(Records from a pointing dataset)
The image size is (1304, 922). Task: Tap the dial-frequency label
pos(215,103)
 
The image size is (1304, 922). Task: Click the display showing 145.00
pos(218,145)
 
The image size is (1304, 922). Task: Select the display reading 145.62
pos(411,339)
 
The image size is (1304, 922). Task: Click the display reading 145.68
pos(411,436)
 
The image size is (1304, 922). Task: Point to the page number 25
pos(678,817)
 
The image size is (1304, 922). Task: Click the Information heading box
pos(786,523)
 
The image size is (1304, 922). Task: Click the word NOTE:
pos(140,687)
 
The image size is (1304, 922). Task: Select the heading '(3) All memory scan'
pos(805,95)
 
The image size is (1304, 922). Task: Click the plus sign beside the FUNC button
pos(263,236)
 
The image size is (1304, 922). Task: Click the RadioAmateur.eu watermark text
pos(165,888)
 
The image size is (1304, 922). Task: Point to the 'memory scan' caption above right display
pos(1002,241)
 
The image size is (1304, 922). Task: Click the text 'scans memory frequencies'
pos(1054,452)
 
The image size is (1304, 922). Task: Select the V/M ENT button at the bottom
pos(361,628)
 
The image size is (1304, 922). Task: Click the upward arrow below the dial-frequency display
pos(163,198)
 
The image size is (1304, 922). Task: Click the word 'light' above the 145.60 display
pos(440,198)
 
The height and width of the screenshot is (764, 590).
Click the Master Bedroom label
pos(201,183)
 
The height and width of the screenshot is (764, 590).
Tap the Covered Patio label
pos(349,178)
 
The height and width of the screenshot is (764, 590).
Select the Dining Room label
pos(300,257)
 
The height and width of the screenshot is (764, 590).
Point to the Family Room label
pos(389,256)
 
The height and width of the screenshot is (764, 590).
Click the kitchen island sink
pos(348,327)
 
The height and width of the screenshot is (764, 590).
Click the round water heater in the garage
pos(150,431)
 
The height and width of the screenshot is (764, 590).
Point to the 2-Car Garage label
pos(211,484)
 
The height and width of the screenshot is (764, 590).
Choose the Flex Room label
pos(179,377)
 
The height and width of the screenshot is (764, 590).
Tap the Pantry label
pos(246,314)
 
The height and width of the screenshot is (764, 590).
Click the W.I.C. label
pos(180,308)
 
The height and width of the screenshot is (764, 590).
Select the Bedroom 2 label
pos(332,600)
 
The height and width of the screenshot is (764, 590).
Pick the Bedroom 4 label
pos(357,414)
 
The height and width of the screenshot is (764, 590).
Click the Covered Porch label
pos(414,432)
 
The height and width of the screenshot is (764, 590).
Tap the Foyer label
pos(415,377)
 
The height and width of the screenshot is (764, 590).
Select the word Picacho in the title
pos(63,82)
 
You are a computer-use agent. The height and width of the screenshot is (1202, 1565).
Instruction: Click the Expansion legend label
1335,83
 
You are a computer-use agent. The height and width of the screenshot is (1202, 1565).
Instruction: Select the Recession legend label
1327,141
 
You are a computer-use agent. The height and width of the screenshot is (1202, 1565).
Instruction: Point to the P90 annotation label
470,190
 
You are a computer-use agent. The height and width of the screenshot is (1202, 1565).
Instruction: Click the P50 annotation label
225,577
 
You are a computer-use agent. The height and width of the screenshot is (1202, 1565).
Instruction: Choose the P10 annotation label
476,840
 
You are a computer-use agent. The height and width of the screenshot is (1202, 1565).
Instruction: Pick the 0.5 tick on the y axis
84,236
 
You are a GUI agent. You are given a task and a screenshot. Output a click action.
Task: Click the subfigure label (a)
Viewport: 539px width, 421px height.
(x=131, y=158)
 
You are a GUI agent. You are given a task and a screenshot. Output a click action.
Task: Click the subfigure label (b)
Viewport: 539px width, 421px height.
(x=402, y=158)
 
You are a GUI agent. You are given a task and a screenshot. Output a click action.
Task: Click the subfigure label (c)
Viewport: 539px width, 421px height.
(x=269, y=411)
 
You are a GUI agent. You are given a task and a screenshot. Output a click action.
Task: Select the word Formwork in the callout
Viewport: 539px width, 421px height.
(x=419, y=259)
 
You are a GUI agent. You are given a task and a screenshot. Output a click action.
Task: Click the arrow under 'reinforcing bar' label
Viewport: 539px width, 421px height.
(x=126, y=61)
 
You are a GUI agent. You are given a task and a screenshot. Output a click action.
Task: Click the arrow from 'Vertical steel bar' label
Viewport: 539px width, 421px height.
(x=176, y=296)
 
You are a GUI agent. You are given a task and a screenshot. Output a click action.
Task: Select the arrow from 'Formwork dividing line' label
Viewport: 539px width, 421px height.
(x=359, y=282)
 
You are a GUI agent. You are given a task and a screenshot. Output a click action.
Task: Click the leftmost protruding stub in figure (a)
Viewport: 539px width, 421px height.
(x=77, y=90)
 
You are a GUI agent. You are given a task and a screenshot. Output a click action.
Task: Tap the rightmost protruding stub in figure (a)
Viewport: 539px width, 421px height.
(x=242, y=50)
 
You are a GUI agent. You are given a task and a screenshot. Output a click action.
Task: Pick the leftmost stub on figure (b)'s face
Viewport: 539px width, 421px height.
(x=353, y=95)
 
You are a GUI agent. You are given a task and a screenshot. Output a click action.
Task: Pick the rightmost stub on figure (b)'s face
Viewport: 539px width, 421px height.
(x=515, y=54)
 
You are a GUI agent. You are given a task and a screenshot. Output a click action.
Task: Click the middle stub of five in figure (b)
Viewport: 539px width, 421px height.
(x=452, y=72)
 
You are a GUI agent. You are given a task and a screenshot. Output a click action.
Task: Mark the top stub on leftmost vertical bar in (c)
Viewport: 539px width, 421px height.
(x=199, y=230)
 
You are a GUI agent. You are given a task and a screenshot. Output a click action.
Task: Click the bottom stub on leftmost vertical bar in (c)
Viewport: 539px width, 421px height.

* _Written task_: Rewrite all of the data above, replacing "Viewport" with "Window" wherever it occurs and leaving everything else unchanged.

* _Written answer_:
The image size is (1304, 922). Task: Tap the dial-frequency label
pos(215,103)
 
The image size is (1304, 922). Task: Click the display showing 145.00
pos(218,145)
 
The image size is (1304, 922). Task: Select the display reading 145.62
pos(411,339)
 
The image size is (1304, 922). Task: Click the display reading 145.68
pos(411,436)
 
The image size is (1304, 922). Task: Point to the page number 25
pos(678,817)
 
The image size is (1304, 922). Task: Click the Information heading box
pos(786,523)
 
The image size is (1304, 922). Task: Click the word NOTE:
pos(140,687)
 
The image size is (1304, 922). Task: Select the heading '(3) All memory scan'
pos(805,95)
 
The image size is (1304, 922). Task: Click the plus sign beside the FUNC button
pos(263,236)
 
The image size is (1304, 922). Task: Click the RadioAmateur.eu watermark text
pos(165,888)
 
The image size is (1304, 922). Task: Point to the 'memory scan' caption above right display
pos(1002,241)
 
The image size is (1304, 922). Task: Click the text 'scans memory frequencies'
pos(1054,452)
 
The image size is (1304, 922). Task: Select the V/M ENT button at the bottom
pos(361,628)
 
The image size is (1304, 922). Task: Click the upward arrow below the dial-frequency display
pos(163,198)
 
The image size is (1304, 922). Task: Click the word 'light' above the 145.60 display
pos(440,198)
 
The height and width of the screenshot is (764, 590).
Click the Master Bedroom label
pos(201,183)
 
The height and width of the screenshot is (764, 590).
Tap the Covered Patio label
pos(349,178)
 
The height and width of the screenshot is (764, 590).
Select the Dining Room label
pos(300,257)
 
The height and width of the screenshot is (764, 590).
Point to the Family Room label
pos(389,256)
 
The height and width of the screenshot is (764, 590).
Click the kitchen island sink
pos(348,327)
 
The height and width of the screenshot is (764, 590).
Click the round water heater in the garage
pos(150,431)
 
The height and width of the screenshot is (764, 590).
Point to the 2-Car Garage label
pos(211,484)
 
The height and width of the screenshot is (764, 590).
Choose the Flex Room label
pos(179,377)
 
The height and width of the screenshot is (764, 590).
Tap the Pantry label
pos(246,314)
 
The height and width of the screenshot is (764, 590).
Click the W.I.C. label
pos(180,308)
 
The height and width of the screenshot is (764, 590).
Select the Bedroom 2 label
pos(332,600)
 
The height and width of the screenshot is (764, 590).
Pick the Bedroom 4 label
pos(357,414)
 
The height and width of the screenshot is (764, 590).
Click the Covered Porch label
pos(414,432)
 
The height and width of the screenshot is (764, 590).
Tap the Foyer label
pos(415,377)
 
The height and width of the screenshot is (764, 590).
Select the word Picacho in the title
pos(63,82)
 
You are a computer-use agent. The height and width of the screenshot is (1202, 1565).
Instruction: Click the Expansion legend label
1335,83
 
You are a computer-use agent. The height and width of the screenshot is (1202, 1565).
Instruction: Select the Recession legend label
1327,141
 
You are a computer-use agent. The height and width of the screenshot is (1202, 1565).
Instruction: Point to the P90 annotation label
470,190
 
You are a computer-use agent. The height and width of the screenshot is (1202, 1565).
Instruction: Click the P50 annotation label
225,577
 
You are a computer-use agent. The height and width of the screenshot is (1202, 1565).
Instruction: Choose the P10 annotation label
476,840
 
You are a computer-use agent. The height and width of the screenshot is (1202, 1565).
Instruction: Pick the 0.5 tick on the y axis
84,236
 
You are a GUI agent. You are given a task and a screenshot. Output a click action.
Task: Click the subfigure label (a)
Window: 539px width, 421px height.
(x=131, y=158)
 
You are a GUI agent. You are given a task and a screenshot. Output a click action.
Task: Click the subfigure label (b)
Window: 539px width, 421px height.
(x=402, y=158)
 
You are a GUI agent. You are given a task and a screenshot. Output a click action.
Task: Click the subfigure label (c)
Window: 539px width, 421px height.
(x=269, y=411)
 
You are a GUI agent. You are given a task and a screenshot. Output a click action.
Task: Select the word Formwork in the callout
Window: 539px width, 421px height.
(x=419, y=259)
 
You are a GUI agent. You are given a task and a screenshot. Output a click action.
Task: Click the arrow under 'reinforcing bar' label
Window: 539px width, 421px height.
(x=126, y=61)
 
You are a GUI agent. You are given a task and a screenshot. Output a click action.
Task: Click the arrow from 'Vertical steel bar' label
Window: 539px width, 421px height.
(x=176, y=296)
 
You are a GUI agent. You are given a task and a screenshot. Output a click action.
Task: Select the arrow from 'Formwork dividing line' label
Window: 539px width, 421px height.
(x=359, y=282)
 
You are a GUI agent. You are given a task and a screenshot. Output a click action.
Task: Click the leftmost protruding stub in figure (a)
Window: 539px width, 421px height.
(x=77, y=90)
 
You are a GUI agent. You are given a task and a screenshot. Output a click action.
Task: Tap the rightmost protruding stub in figure (a)
Window: 539px width, 421px height.
(x=242, y=50)
 
You are a GUI agent. You are given a task and a screenshot. Output a click action.
Task: Pick the leftmost stub on figure (b)'s face
Window: 539px width, 421px height.
(x=353, y=95)
 
You are a GUI agent. You are given a task and a screenshot. Output a click action.
Task: Pick the rightmost stub on figure (b)'s face
Window: 539px width, 421px height.
(x=515, y=54)
 
You are a GUI agent. You are given a task and a screenshot. Output a click action.
Task: Click the middle stub of five in figure (b)
Window: 539px width, 421px height.
(x=452, y=72)
 
You are a GUI agent. You are given a task and a screenshot. Output a click action.
Task: Mark the top stub on leftmost vertical bar in (c)
Window: 539px width, 421px height.
(x=199, y=230)
 
You are a GUI agent. You are given a task and a screenshot. Output a click action.
Task: Click the bottom stub on leftmost vertical bar in (c)
Window: 539px width, 421px height.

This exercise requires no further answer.